● Work item:
Below are the lines to check; count those holding the string "option" and give only the number.

● Recorded information:
☆ ☆ ☆ ☆
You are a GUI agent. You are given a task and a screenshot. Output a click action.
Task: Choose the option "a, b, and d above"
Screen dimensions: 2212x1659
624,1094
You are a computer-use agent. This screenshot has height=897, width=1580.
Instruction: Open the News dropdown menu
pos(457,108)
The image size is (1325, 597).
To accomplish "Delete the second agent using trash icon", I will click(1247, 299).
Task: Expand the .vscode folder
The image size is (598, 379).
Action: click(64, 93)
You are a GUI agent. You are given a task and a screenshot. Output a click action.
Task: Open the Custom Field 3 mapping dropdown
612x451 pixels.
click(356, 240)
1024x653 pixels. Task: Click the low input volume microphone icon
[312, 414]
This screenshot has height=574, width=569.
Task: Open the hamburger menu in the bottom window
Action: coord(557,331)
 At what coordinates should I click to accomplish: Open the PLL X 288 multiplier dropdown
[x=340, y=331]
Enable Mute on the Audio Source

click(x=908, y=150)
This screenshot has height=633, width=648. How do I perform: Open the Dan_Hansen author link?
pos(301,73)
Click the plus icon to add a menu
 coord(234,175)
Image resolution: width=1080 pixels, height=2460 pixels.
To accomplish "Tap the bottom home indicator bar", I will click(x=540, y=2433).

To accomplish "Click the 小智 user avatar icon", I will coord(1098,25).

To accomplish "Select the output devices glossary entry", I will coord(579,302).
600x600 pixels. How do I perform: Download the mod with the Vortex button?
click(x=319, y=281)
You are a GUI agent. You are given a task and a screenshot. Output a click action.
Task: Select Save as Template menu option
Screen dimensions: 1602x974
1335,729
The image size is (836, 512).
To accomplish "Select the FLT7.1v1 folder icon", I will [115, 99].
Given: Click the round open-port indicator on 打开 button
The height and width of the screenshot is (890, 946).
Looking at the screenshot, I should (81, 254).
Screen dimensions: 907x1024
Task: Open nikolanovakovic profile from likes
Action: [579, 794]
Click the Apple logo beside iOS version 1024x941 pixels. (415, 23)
☆ ☆ ☆ ☆
● Response:
2